Unjust Enrichment and LLC Act

Next, the court examined the plaintiff’s unjust enrichment count. Unjust enrichment requires a plaintiff to show a defendant retained a benefit to plaintiff’s detriment and that the retention of the benefit violates basic principles of fairness. Where an unjust enrichment claim is based on a benefit being conferred on a defendant by an intermediary (here, the bankruptcy agent responsible for paying claims), the plaintiff must show (1) the benefit should have been given to the plaintiff but was mistakenly given to the defendant, (2) the defendant obtained the benefit from the third party via wrongful conduct, or (3) where plaintiff has a better claim to the benefit than does the defendant. (¶ 67)

Scenario (1) – benefit mistakenly given to defendant – clearly applied here. The bankruptcy court agent paid the landlord’s agent by mistake when the payment should have gone to the plaintiff pursuant to the stipulation.

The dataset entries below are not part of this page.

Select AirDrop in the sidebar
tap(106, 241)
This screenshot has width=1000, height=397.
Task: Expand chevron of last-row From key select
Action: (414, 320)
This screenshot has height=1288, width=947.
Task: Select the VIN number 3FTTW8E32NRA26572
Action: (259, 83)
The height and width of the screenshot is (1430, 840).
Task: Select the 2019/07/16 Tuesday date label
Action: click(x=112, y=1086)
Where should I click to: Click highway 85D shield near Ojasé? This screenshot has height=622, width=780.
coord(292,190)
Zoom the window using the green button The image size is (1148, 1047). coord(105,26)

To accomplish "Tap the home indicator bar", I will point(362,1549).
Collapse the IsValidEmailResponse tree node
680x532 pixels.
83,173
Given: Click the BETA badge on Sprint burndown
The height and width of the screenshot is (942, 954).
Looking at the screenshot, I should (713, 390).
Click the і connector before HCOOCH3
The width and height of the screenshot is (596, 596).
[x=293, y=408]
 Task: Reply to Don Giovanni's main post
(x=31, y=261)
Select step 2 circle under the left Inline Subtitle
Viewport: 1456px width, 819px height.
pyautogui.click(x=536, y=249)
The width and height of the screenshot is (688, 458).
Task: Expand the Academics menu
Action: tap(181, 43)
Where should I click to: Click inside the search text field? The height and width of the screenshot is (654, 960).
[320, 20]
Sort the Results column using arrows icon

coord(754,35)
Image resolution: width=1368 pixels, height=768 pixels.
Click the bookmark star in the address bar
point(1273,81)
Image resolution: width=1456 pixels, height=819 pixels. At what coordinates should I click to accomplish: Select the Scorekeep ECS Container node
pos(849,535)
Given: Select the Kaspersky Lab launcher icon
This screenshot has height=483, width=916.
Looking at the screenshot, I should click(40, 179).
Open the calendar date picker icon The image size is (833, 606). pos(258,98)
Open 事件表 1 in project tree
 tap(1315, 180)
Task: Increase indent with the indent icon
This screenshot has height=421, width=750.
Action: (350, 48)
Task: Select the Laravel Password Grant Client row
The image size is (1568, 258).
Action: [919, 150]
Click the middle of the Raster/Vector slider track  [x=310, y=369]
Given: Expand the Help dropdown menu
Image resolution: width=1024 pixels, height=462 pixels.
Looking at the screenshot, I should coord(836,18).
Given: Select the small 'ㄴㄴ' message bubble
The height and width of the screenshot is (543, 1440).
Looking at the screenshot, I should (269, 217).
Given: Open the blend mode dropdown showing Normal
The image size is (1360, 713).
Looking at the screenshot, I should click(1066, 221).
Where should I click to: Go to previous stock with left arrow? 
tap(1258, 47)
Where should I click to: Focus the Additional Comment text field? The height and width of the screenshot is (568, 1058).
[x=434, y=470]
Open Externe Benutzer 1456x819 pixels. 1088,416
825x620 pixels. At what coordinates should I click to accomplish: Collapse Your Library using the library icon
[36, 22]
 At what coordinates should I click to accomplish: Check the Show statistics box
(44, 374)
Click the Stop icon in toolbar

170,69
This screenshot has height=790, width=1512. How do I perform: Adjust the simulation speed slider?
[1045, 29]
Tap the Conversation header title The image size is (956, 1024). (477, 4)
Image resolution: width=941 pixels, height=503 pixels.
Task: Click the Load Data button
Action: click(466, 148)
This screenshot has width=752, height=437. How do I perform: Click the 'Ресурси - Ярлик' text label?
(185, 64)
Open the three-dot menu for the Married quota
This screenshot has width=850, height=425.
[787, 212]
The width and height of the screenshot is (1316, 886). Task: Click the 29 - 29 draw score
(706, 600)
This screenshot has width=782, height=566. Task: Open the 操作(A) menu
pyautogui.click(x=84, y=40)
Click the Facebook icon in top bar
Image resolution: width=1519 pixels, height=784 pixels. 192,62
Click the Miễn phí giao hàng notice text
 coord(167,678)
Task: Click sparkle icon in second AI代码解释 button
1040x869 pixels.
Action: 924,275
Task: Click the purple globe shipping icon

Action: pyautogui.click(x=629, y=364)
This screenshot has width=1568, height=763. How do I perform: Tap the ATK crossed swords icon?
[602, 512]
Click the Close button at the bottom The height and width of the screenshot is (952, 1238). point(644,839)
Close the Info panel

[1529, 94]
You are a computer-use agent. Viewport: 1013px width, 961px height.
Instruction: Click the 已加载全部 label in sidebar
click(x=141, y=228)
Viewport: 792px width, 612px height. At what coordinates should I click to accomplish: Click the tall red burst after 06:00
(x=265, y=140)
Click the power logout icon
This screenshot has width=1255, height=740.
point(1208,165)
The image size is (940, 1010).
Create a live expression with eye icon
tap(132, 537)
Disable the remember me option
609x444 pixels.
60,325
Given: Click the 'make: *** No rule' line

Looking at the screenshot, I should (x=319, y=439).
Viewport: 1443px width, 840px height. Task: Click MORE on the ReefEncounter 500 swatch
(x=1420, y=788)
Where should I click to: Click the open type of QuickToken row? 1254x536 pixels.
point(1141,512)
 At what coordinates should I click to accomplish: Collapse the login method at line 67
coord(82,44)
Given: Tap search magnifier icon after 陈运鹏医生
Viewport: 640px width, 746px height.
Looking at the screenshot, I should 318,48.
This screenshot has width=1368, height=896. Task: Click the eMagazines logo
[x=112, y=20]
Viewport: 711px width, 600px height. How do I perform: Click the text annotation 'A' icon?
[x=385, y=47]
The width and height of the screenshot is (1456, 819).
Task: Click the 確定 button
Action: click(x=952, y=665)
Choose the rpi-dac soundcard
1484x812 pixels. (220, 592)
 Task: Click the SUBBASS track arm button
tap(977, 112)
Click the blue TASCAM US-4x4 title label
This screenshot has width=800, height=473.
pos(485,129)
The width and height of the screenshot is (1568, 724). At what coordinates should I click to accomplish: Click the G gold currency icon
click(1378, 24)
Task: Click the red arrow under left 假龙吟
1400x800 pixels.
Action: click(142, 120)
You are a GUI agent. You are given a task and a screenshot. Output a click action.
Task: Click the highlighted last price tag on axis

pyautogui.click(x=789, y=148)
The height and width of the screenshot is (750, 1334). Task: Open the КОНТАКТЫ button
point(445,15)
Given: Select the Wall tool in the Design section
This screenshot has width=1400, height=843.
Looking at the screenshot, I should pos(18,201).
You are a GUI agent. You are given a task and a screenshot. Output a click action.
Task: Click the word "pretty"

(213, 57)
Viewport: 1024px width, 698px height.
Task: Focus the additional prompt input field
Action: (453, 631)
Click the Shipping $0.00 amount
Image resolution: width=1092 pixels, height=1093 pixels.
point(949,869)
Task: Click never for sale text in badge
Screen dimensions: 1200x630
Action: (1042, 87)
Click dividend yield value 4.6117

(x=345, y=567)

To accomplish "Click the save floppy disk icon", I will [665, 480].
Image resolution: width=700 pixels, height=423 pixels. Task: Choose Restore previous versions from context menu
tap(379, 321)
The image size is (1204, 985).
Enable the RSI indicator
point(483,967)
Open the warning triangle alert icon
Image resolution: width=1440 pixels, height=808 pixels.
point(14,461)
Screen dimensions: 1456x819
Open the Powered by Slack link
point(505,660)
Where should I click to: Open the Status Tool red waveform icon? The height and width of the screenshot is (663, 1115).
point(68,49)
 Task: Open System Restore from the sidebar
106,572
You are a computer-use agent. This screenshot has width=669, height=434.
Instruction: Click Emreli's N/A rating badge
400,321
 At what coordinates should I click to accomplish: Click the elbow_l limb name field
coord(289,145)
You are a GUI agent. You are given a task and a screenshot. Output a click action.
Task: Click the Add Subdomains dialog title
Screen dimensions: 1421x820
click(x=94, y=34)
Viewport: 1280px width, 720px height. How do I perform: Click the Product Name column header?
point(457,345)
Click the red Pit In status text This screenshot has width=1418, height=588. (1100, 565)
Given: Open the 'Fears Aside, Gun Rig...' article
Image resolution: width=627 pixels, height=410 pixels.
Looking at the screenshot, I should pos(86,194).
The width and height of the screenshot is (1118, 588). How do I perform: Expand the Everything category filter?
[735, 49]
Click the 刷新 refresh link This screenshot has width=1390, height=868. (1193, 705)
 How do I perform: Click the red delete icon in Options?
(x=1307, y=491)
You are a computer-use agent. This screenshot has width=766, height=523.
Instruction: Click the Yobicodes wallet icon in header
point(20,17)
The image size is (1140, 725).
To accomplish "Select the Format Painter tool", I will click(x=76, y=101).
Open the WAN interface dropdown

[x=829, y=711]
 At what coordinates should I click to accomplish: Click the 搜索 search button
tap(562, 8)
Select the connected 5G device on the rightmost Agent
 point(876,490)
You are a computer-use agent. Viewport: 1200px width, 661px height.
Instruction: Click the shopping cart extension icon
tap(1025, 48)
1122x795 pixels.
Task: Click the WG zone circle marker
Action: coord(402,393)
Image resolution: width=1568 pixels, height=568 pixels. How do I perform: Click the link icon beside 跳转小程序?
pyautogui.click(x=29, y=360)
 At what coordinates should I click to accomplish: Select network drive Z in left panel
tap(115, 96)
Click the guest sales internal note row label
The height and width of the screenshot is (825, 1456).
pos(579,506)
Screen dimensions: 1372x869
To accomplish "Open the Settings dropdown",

The court also rejected defendant’s claim that he wasn’t liable under the Illinois LLC Act which immunizes LLC members from company obligations.  805 ILCS 180/10-10.  However, since plaintiff sued the defendant in his individual capacity for his own wrongful conduct (depositing a check in his personal account), the LLC Act didn’t protect the defendant from unjust enrichment liability.

Constructive Trust

The First District then affirmed the trial court’s imposition of a constructive trust on the $640K check.  A constructive trust is an equitable remedy applied to correct unjust enrichment. A constructive trust is generally created where there is fraudulent conduct by a defendant, a breach of fiduciary duty or when duress, coercion or mistake is present. While a defendant’s wrongful conduct is usually required for a court to impose a constructive trust, this isn’t always so. The key inquiry is whether it is unfair to allow a party to retain possession of property – regardless of whether the party has possession based on wrongful conduct or by mistake.

Here, the defendant failed to offer any evidence other than his own affidavit to dispute the fact that he wrongfully deposited funds that should have gone to the plaintiff; the court noting that under Supreme Court Rule 191, self-serving and conclusory affidavits aren’t enough to defeat summary judgment. (¶¶ 75-77)

Take-aways:

This case offers a useful synopsis of two fairly common equitable remedies – unjust enrichment and the constructive trust device – in a complex fact pattern involving multiple parties and diffuse legal proceedings.

The case makes clear that a party will be bound by his attorney’s conduct in signing a stipulation on the party’s behalf and that if a litigant wishes to nullify unauthorized attorney conduct, he carries a heavy burden of proof.